§ DOCUMENT SEGMENT
....................
Today (14 June 2017) in the case of Air New Zealand Ltd v ACCC; PT Garuda Indonesia Ltd v ACCC  HCA 21, the High Court has unanimously dismissed two appeals from a decision of the Full Court of the Federal Court of Australia, holding that price fixing agreements entered into between Air New Zealand Ltd (Air NZ), PT Garuda Indonesia Ltd (Garuda), and other international airlines, which occurred between 2002 and 2006, breached Australia’s competition law.
Between 2008 and 2010, the ACCC took proceedings against 15 international airlines. 13 airlines settled, with Federal Court judges imposing penalties totalling $98.5 million on these airlines.
The proceedings against Air New Zealand and Garuda concerned alleged arrangements or understandings with other international air cargo carriers in the period between 2001 and 2006, to fix fuel, security and insurance surcharges on air cargo services. The principal issue on appeal was whether there was a market "in Australia" for the air cargo services for which the airlines competed for the purposes of the Trade Practices Act 1974 (Cth) ("the TPA").
At trial, the airlines were found to have been parties to understandings that amounted to price fixing. The understandings involved the imposition of surcharges and fees on the supply of the air cargo services. The primary judge found that this conduct would have contravened s 45(2) of the TPA, as each understanding had the purpose, effect, or likely effect, of substantially lessening competition. But s 4E of the TPA required that the relevant competition for the purposes of s 45(2) was competition in a market in Australia and his Honour found that the market for the air cargo services for which the airlines competed was not in Australia: it was in the place where the "switching decision" – the choice of airline – was given effect, namely, where the cargo was delivered to the airlines at the port of origin.
....................
§ INSTRUCTION A
According to the text about the airline price-fixing appeals, what total penalties did Federal Court judges impose on the airlines that settled?

§ LISTING
....................
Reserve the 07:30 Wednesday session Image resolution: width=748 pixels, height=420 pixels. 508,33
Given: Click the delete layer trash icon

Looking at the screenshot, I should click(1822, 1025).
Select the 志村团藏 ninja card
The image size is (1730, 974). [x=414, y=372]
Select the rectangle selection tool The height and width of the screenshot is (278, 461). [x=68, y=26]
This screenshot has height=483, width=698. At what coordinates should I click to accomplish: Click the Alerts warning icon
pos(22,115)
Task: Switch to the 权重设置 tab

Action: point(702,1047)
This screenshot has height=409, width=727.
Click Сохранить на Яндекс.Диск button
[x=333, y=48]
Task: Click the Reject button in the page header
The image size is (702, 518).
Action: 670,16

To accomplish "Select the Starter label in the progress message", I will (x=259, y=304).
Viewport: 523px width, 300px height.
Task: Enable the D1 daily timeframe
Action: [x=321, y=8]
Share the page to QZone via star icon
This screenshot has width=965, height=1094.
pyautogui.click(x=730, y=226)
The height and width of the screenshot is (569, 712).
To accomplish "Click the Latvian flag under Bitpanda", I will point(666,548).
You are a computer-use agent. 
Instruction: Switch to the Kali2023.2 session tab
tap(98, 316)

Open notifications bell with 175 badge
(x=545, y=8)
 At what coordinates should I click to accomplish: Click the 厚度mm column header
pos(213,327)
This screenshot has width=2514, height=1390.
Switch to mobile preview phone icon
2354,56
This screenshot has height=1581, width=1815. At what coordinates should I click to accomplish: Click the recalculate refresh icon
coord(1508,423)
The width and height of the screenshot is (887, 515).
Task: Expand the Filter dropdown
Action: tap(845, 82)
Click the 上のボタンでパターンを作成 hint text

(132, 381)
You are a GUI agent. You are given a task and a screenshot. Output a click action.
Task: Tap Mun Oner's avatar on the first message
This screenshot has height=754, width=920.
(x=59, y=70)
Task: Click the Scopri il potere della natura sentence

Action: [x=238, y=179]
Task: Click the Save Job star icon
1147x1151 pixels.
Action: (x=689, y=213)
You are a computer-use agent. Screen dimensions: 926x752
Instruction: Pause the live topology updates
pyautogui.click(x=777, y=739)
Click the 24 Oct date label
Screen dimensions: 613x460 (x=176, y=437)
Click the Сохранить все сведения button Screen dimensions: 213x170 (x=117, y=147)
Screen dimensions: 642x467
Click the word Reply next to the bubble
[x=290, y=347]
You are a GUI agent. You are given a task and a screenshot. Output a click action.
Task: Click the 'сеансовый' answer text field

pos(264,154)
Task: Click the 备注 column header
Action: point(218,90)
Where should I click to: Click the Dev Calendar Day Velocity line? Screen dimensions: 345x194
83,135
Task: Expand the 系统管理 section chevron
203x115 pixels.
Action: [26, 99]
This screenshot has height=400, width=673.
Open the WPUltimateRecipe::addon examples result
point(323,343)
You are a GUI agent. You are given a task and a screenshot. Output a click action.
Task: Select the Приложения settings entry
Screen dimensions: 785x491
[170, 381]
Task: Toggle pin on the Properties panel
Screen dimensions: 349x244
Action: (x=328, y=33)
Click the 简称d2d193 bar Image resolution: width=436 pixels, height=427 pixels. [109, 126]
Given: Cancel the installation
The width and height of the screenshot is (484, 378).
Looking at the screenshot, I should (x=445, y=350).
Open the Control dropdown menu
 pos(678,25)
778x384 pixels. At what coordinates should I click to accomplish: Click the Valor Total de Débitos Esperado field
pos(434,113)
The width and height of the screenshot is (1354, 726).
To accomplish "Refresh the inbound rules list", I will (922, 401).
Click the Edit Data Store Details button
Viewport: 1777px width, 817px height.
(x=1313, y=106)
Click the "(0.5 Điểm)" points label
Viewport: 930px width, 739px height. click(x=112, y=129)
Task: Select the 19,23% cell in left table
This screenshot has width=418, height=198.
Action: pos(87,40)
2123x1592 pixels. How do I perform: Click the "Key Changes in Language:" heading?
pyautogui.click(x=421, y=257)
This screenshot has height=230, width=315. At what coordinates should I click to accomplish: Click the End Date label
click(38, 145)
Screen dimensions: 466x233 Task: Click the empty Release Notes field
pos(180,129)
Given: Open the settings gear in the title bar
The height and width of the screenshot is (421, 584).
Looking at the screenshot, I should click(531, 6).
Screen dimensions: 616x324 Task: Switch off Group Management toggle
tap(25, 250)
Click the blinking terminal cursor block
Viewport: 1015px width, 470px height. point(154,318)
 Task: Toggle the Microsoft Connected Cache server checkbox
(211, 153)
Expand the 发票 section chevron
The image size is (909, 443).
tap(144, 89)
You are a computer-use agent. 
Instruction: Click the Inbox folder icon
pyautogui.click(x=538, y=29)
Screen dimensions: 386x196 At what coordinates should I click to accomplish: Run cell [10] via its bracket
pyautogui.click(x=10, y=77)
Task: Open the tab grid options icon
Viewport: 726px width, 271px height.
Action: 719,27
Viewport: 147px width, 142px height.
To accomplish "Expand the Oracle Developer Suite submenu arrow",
....................
§ INSTRUCTION B
Quote the rows word for word, starting at the line containing "Task: Click the Reject" and ending at the line containing "Action: 670,16", with both of those lines included.

§ EXERCISE SOLUTION A
$98.5 million

§ EXERCISE SOLUTION B
Task: Click the Reject button in the page header
The image size is (702, 518).
Action: 670,16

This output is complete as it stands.